-- begin Supplied entries --

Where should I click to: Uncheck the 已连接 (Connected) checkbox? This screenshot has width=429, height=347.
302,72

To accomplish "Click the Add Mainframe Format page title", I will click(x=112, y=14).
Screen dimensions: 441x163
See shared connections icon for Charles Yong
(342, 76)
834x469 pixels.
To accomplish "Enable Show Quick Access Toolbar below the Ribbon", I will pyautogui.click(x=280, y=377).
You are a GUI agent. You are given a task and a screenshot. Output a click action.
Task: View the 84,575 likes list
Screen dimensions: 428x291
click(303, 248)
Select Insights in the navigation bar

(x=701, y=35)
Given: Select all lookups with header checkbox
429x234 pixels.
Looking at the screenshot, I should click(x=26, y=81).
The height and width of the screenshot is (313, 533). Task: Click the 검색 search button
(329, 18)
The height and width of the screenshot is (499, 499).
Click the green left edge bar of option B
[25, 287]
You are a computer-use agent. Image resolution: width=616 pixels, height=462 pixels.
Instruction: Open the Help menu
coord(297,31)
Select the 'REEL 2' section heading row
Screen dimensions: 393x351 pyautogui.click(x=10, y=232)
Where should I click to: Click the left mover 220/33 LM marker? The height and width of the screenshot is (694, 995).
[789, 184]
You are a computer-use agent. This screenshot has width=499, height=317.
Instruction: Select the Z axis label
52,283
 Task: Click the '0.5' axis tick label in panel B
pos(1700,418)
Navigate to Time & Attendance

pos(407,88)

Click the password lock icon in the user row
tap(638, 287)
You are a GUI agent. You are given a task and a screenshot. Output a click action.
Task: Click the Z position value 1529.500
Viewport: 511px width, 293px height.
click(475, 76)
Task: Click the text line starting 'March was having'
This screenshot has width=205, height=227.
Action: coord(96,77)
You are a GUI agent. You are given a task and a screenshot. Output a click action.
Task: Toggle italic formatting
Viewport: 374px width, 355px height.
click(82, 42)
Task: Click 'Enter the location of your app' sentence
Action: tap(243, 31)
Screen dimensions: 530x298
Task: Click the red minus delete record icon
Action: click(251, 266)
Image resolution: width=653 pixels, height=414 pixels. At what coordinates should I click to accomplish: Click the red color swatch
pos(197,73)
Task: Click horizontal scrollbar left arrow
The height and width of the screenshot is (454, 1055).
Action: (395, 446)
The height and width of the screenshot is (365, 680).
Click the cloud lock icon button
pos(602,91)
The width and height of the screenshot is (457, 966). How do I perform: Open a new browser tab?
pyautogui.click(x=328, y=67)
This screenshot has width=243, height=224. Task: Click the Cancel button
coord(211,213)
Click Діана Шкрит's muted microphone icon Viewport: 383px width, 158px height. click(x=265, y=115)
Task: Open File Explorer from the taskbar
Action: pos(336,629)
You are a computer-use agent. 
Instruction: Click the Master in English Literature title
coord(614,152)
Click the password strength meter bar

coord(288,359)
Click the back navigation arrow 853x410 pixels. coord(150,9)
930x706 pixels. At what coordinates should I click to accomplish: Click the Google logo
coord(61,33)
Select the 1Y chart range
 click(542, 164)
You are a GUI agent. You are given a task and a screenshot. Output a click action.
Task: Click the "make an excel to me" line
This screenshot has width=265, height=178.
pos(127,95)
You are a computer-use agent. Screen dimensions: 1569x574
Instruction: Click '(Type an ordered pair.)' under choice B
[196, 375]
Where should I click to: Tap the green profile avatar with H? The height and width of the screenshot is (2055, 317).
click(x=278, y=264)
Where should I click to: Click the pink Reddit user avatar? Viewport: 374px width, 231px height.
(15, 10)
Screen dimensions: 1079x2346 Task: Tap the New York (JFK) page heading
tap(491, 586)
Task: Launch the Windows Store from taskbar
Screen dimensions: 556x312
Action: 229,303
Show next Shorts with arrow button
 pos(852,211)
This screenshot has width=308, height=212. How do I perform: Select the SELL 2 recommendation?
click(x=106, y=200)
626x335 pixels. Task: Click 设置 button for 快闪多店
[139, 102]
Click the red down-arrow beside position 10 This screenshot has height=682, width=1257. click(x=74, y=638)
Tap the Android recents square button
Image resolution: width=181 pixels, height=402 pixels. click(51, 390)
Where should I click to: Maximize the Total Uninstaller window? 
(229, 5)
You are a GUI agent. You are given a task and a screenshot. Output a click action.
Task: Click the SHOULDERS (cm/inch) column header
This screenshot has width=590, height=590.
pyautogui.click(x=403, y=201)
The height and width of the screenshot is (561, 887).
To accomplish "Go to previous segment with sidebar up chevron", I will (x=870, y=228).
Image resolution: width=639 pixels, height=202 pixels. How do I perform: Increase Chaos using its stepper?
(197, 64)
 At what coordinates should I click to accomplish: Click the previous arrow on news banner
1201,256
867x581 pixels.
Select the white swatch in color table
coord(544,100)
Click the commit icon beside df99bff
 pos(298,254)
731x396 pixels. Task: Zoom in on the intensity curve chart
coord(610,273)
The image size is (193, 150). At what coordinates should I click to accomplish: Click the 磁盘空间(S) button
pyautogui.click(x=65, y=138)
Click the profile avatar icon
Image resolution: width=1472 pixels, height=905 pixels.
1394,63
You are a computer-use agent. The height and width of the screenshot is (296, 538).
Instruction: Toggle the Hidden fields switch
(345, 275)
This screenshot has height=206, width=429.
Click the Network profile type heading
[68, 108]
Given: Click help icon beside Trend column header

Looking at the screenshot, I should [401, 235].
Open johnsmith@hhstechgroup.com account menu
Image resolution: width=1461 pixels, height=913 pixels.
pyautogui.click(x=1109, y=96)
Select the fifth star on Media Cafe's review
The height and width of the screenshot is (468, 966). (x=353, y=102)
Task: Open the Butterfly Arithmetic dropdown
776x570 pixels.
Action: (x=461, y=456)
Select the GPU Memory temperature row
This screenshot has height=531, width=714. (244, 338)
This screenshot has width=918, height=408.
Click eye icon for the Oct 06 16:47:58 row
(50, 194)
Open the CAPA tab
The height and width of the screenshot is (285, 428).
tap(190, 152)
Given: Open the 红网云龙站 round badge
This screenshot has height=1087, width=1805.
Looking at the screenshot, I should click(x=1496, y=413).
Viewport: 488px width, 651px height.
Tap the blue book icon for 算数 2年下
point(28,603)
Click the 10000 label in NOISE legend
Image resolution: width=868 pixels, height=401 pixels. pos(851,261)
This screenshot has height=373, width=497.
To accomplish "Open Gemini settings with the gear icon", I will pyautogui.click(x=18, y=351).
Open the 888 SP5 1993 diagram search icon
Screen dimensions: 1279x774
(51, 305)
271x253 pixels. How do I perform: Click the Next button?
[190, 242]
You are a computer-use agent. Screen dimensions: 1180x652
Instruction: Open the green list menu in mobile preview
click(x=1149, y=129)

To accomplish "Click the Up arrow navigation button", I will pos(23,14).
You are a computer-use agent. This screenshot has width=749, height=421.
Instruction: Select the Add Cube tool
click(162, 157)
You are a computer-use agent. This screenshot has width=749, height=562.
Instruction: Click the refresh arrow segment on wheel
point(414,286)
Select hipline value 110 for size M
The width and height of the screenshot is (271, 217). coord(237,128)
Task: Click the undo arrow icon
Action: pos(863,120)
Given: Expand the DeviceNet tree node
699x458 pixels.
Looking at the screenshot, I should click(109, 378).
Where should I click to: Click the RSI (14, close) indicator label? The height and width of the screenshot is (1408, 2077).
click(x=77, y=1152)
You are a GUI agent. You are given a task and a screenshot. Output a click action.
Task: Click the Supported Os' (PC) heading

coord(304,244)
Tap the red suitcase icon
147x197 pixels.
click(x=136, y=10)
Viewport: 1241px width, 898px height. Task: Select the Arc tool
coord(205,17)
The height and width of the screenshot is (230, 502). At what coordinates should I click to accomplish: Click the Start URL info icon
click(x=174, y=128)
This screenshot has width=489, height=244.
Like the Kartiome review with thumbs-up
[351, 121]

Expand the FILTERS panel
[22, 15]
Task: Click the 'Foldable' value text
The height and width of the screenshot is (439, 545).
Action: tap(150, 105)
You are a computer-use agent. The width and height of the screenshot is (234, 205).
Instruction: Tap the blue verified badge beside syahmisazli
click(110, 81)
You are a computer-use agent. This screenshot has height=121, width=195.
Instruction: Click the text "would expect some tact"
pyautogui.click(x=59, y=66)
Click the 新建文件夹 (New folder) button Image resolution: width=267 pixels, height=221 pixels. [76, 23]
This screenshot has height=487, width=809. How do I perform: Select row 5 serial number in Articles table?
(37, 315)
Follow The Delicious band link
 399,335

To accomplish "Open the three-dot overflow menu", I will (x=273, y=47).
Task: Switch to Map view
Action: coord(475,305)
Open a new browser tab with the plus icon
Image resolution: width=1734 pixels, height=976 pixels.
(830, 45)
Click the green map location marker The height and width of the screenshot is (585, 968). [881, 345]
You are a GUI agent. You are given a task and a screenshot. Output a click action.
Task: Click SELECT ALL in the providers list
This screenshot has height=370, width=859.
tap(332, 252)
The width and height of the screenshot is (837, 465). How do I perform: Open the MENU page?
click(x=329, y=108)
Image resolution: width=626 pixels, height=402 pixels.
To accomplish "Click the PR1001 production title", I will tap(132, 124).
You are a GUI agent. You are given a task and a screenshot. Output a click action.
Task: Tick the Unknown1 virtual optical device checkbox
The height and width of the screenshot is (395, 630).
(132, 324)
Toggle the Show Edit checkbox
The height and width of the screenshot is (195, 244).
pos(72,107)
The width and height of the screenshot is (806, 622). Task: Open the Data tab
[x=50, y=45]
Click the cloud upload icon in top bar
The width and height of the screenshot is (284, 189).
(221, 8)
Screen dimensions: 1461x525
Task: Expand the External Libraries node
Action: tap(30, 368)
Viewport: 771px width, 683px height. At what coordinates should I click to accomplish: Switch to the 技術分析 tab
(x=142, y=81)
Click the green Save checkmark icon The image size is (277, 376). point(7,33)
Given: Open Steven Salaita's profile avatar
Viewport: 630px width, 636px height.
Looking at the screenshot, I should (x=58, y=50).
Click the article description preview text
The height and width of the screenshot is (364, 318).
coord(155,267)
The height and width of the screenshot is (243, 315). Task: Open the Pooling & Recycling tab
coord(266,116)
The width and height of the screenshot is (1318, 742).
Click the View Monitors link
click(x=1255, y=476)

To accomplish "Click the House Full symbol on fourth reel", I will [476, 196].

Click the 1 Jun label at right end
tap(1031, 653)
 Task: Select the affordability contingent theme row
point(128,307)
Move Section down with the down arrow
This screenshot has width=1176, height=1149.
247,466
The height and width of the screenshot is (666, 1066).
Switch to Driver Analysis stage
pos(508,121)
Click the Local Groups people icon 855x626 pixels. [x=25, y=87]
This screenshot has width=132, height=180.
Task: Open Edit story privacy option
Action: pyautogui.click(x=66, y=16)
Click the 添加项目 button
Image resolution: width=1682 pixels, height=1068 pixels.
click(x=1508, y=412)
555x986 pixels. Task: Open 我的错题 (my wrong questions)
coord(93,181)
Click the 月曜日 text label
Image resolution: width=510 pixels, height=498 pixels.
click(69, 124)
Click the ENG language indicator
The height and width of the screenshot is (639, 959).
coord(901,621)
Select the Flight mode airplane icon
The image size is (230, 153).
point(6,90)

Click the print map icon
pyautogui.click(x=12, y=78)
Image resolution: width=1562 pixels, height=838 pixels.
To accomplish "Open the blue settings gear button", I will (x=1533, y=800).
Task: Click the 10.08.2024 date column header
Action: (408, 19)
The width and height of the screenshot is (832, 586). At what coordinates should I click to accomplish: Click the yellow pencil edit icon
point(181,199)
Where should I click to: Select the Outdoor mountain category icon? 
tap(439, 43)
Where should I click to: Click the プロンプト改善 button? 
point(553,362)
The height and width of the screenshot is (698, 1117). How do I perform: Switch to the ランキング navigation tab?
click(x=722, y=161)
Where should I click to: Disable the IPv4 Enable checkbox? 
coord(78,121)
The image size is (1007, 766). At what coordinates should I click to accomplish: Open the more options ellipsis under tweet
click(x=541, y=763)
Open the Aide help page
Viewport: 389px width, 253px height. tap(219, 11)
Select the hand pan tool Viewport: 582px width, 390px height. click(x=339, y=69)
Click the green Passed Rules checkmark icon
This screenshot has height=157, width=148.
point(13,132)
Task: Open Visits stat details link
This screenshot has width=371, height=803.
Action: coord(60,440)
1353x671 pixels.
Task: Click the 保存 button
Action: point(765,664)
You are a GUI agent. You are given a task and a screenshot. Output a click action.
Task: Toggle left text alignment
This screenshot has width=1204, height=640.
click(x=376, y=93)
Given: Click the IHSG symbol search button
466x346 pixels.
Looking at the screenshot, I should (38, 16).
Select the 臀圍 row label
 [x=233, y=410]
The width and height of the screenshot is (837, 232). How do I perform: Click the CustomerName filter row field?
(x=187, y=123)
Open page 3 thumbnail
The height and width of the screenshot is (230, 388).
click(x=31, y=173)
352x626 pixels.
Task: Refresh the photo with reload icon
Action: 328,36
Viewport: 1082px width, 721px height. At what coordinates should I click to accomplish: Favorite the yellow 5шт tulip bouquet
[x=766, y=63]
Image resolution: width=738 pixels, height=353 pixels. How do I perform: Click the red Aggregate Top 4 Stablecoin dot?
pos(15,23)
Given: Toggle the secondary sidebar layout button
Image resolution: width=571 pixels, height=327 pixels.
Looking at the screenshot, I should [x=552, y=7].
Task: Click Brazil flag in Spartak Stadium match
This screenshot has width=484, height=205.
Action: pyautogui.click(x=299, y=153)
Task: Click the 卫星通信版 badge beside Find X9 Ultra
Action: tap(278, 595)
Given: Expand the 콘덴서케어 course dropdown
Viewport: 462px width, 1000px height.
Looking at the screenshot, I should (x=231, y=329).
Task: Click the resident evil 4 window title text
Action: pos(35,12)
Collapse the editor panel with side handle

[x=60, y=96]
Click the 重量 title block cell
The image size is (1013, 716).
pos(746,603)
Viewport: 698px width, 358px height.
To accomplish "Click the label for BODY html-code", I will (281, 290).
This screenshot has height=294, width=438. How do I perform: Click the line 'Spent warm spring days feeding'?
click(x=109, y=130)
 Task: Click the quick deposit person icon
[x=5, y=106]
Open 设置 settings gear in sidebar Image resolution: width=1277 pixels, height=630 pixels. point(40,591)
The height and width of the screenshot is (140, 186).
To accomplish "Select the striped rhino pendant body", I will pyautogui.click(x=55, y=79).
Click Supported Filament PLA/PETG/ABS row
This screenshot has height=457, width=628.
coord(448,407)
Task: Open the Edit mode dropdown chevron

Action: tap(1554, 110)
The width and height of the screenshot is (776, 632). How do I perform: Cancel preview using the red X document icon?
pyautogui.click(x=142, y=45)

-- end Supplied entries --

_What you need to do:_ Rewrite the part of the records that opens with the line containing "Where should I click to: Click the RSI" and closes with the line containing "coord(304,244)", changing "heading" to "title" and leaving everything else the same.

_Result:_
Where should I click to: Click the RSI (14, close) indicator label? The height and width of the screenshot is (1408, 2077).
click(x=77, y=1152)
You are a GUI agent. You are given a task and a screenshot. Output a click action.
Task: Click the Supported Os' (PC) title

coord(304,244)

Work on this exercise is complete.